- **Problem statement**:
Without adding or dropping anything, copy the entries below.

- **Records provided**:
==========
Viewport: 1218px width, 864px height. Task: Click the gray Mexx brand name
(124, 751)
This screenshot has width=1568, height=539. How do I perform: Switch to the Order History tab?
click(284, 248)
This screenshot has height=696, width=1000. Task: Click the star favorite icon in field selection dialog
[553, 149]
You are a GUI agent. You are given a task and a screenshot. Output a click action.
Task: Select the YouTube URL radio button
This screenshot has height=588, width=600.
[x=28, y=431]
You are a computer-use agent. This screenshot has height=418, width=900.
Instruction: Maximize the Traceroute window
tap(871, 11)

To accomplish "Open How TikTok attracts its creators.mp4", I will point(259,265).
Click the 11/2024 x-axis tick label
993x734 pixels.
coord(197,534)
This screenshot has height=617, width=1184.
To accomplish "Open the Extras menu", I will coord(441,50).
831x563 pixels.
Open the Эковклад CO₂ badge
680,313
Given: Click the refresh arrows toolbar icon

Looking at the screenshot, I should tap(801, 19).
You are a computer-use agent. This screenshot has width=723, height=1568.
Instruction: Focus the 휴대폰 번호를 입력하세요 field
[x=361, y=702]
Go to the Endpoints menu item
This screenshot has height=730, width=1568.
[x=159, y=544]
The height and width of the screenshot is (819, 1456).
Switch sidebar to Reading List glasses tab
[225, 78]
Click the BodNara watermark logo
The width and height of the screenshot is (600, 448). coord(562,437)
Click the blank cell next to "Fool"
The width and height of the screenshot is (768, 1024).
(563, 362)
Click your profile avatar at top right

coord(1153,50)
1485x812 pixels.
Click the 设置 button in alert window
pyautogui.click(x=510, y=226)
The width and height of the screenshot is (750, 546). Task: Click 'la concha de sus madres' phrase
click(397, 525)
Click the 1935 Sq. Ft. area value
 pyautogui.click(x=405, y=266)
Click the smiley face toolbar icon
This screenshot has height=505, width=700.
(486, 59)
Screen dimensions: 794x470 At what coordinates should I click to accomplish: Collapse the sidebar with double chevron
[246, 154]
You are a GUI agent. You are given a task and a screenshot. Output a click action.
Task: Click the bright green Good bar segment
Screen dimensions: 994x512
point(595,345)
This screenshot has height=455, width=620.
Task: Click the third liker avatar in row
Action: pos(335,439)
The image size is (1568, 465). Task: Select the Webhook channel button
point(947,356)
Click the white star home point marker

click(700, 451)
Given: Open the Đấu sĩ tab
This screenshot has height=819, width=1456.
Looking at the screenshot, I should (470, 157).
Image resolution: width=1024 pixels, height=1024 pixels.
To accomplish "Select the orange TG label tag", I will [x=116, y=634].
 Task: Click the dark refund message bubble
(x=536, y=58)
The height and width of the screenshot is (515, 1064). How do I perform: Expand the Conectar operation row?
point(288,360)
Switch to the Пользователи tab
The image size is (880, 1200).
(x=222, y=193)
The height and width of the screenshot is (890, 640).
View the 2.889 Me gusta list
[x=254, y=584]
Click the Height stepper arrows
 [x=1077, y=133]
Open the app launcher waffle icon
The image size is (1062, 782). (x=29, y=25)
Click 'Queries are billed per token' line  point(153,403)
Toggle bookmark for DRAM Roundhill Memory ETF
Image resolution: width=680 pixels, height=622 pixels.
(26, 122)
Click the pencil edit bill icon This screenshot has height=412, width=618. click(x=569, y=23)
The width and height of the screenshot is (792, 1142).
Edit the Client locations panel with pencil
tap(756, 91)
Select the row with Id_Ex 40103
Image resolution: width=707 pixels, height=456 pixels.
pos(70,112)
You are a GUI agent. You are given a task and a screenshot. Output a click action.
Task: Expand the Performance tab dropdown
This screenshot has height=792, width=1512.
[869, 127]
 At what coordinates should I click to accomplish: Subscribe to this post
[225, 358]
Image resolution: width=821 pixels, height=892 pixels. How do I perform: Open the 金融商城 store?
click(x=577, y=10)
==========
- **Completed task**:
Viewport: 1218px width, 864px height. Task: Click the gray Mexx brand name
(124, 751)
This screenshot has width=1568, height=539. How do I perform: Switch to the Order History tab?
click(284, 248)
This screenshot has height=696, width=1000. Task: Click the star favorite icon in field selection dialog
[553, 149]
You are a GUI agent. You are given a task and a screenshot. Output a click action.
Task: Select the YouTube URL radio button
This screenshot has height=588, width=600.
[x=28, y=431]
You are a computer-use agent. This screenshot has height=418, width=900.
Instruction: Maximize the Traceroute window
tap(871, 11)

To accomplish "Open How TikTok attracts its creators.mp4", I will point(259,265).
Click the 11/2024 x-axis tick label
993x734 pixels.
coord(197,534)
This screenshot has height=617, width=1184.
To accomplish "Open the Extras menu", I will coord(441,50).
831x563 pixels.
Open the Эковклад CO₂ badge
680,313
Given: Click the refresh arrows toolbar icon

Looking at the screenshot, I should tap(801, 19).
You are a computer-use agent. This screenshot has width=723, height=1568.
Instruction: Focus the 휴대폰 번호를 입력하세요 field
[x=361, y=702]
Go to the Endpoints menu item
This screenshot has height=730, width=1568.
[x=159, y=544]
The height and width of the screenshot is (819, 1456).
Switch sidebar to Reading List glasses tab
[225, 78]
Click the BodNara watermark logo
The width and height of the screenshot is (600, 448). coord(562,437)
Click the blank cell next to "Fool"
The width and height of the screenshot is (768, 1024).
(563, 362)
Click your profile avatar at top right

coord(1153,50)
1485x812 pixels.
Click the 设置 button in alert window
pyautogui.click(x=510, y=226)
The width and height of the screenshot is (750, 546). Task: Click 'la concha de sus madres' phrase
click(397, 525)
Click the 1935 Sq. Ft. area value
 pyautogui.click(x=405, y=266)
Click the smiley face toolbar icon
This screenshot has height=505, width=700.
(486, 59)
Screen dimensions: 794x470 At what coordinates should I click to accomplish: Collapse the sidebar with double chevron
[246, 154]
You are a GUI agent. You are given a task and a screenshot. Output a click action.
Task: Click the bright green Good bar segment
Screen dimensions: 994x512
point(595,345)
This screenshot has height=455, width=620.
Task: Click the third liker avatar in row
Action: pos(335,439)
The image size is (1568, 465). Task: Select the Webhook channel button
point(947,356)
Click the white star home point marker

click(700, 451)
Given: Open the Đấu sĩ tab
This screenshot has height=819, width=1456.
Looking at the screenshot, I should (470, 157).
Image resolution: width=1024 pixels, height=1024 pixels.
To accomplish "Select the orange TG label tag", I will [x=116, y=634].
 Task: Click the dark refund message bubble
(x=536, y=58)
The height and width of the screenshot is (515, 1064). How do I perform: Expand the Conectar operation row?
point(288,360)
Switch to the Пользователи tab
The image size is (880, 1200).
(x=222, y=193)
The height and width of the screenshot is (890, 640).
View the 2.889 Me gusta list
[x=254, y=584]
Click the Height stepper arrows
 [x=1077, y=133]
Open the app launcher waffle icon
The image size is (1062, 782). (x=29, y=25)
Click 'Queries are billed per token' line  point(153,403)
Toggle bookmark for DRAM Roundhill Memory ETF
Image resolution: width=680 pixels, height=622 pixels.
(26, 122)
Click the pencil edit bill icon This screenshot has height=412, width=618. click(x=569, y=23)
The width and height of the screenshot is (792, 1142).
Edit the Client locations panel with pencil
tap(756, 91)
Select the row with Id_Ex 40103
Image resolution: width=707 pixels, height=456 pixels.
pos(70,112)
You are a GUI agent. You are given a task and a screenshot. Output a click action.
Task: Expand the Performance tab dropdown
This screenshot has height=792, width=1512.
[869, 127]
 At what coordinates should I click to accomplish: Subscribe to this post
[225, 358]
Image resolution: width=821 pixels, height=892 pixels. How do I perform: Open the 金融商城 store?
click(x=577, y=10)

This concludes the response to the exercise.